Pronuncia la frase del título e inmediatamente advierte, con una sonrisa: "Lo digo para que si alguien se quiere enojar, se enoje". Es que así como el feminismo significó una ola de debates y peleas que nos ampliaron las posibilidades a la hora de ver y pensar el mundo, también es cierto que hay determinados temas en torno a los cuales los tonos pueden subir, las discusiones se pueden acalorar y, por suerte, las diferencias pueden aflorar.
Para Tamara Tenenbaum, las opiniones masculinas pueden entrar en esa bolsa de temáticas en relación a los cuales no tenemos -y no debemos tener- acuerdos. "El patriarcado nos oprime a todas, a todes y a todos, y a mi me interesan mucho sus experiencias", explica la autora de El fin del amor. Querer y coger (Ariel ediciones, 2019), un libro de ensayos que además de esta, abarca cuestiones que van desde el llamado amor romántico, los vínculos en la era de las aplicaciones para las citas y los escabrosos debates en torno a la maternidad.
La autora hilvana con delicadeza estos y otros temas con su crianza en una familia judía ortodoxa del barrio de Once y su salida al mundo, cuando comenzó a cursar en una escuela secundaria laica. Reflexiona sobre las condiciones que forman parte de la actualidad afectiva de una generación de mujeres, de chicas jóvenes, y de las más jóvenes entre las jóvenes, pero para eso se apoya sobre las espaldas de generaciones de mujeres gigantes que, antes que ella, vivieron, hablaron, pensaron y escribieron sobre estos temas. Por eso es que su libro, que algún distraído podría ubicar en el estante de la autoayuda, está tan plagado de citas de autoras clásicas del feminismo -y no solo-, referencias y pies de página como una tesis de grado.

* [DATOS EN BRUTO]

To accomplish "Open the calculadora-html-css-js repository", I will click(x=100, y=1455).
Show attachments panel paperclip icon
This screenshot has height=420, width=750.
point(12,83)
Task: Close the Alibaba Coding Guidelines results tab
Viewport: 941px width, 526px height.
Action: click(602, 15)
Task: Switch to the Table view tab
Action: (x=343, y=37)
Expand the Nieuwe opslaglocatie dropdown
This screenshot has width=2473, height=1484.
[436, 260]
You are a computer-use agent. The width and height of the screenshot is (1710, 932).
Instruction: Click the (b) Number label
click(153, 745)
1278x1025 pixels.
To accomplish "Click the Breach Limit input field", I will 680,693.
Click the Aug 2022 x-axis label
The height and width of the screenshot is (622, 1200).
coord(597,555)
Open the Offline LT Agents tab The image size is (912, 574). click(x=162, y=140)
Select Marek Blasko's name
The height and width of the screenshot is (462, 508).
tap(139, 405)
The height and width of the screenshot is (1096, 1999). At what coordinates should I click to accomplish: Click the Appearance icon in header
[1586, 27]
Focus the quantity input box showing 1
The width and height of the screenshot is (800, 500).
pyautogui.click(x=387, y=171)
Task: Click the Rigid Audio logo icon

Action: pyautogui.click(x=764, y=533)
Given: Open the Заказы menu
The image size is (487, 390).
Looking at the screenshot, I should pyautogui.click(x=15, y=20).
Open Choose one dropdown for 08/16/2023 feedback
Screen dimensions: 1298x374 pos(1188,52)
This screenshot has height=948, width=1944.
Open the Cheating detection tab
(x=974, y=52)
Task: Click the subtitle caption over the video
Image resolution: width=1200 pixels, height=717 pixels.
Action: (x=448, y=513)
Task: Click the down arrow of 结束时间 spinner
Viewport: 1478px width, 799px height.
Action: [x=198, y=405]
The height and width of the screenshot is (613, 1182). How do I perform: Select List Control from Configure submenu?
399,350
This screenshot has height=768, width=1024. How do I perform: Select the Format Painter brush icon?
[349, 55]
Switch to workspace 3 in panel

* [CONSIGNA 1] Indica si cada afirmación concuerda con el texto sobre el libro de Tamara Tenenbaum: (a) El fin del amor. Querer y coger salió en 2019 por Ariel ediciones; (b) la autora hizo la escuela secundaria en una institución religiosa; (c) el libro incluye citas de autoras clásicas del feminismo. Responde sí o no y cita las palabras del texto que lo deciden.
* [CONSIGNA 2] Prosigue el texto sobre el libro de Tamara Tenenbaum a partir de su última oración.

* [RESULTADO 1]
(a) Sí: «El fin del amor. Querer y coger (Ariel ediciones, 2019)».
(b) No: «cuando comenzó a cursar en una escuela secundaria laica».
(c) Sí: «está tan plagado de citas de autoras clásicas del feminismo».

* [RESULTADO 2]
"Las mujeres salieron al mundo hace mucho tiempo, y como mucho lo que estamos viviendo ahora es lo que espero que sea el último capítulo de esta historia. Nuestras madres -e incluso nuestras abuelas- salieron al mundo cuando se incorporaron al mercado laboral, de formas muy espectaculares. Nosotras nos montamos sobre esa experiencia, sobre revoluciones y rebeliones enormes: en el mundo laboral, con la anticoncepción, con el divorcio vincular; ellas hicieron de todo", explica la autora para ubicarse, y ubicar también al lector, a la hora de entender desde dónde escribe y para quién.
—Vos decís que tu libro forma parte de una gran conversación que estamos teniendo como sociedad. ¿Qué lugar tienen los varones en esa conversación?
—Si hablamos de feminismo los varones tienen un lugar importantísimo, igual al nuestro. Aunque creo que hay espacios que tienen que ser exclusivamente femeninos, en el sentido de incluir a todas las personas que se autoperciben mujeres, también es necesario que tengamos espacios de discusión y de militancia en los que los varones sean recibidos, y bien recibidos. Tienen preguntas, tienen opiniones, tienen cosas que decir. Ellos también tienen una experiencia con el patriarcado que a mi me parece interesante. Y, además, es importantísimo porque estamos viendo algo preocupante que es este revival del machismo y de la llamada ideología de género, todo de la mano de una vuelta de las derechas. Lo pienso particularmente con los varones más jóvenes: si nosotras no los incluimos en la conversación, alguien más los va a incluir. Y si nosotras solamente tenemos para decirles "callate, varón", alguien más les va a decir "varón, vos sos importante, vos valés, contame lo que tenés para decir".
—¿Por qué decís particularmente lo de los más jóvenes?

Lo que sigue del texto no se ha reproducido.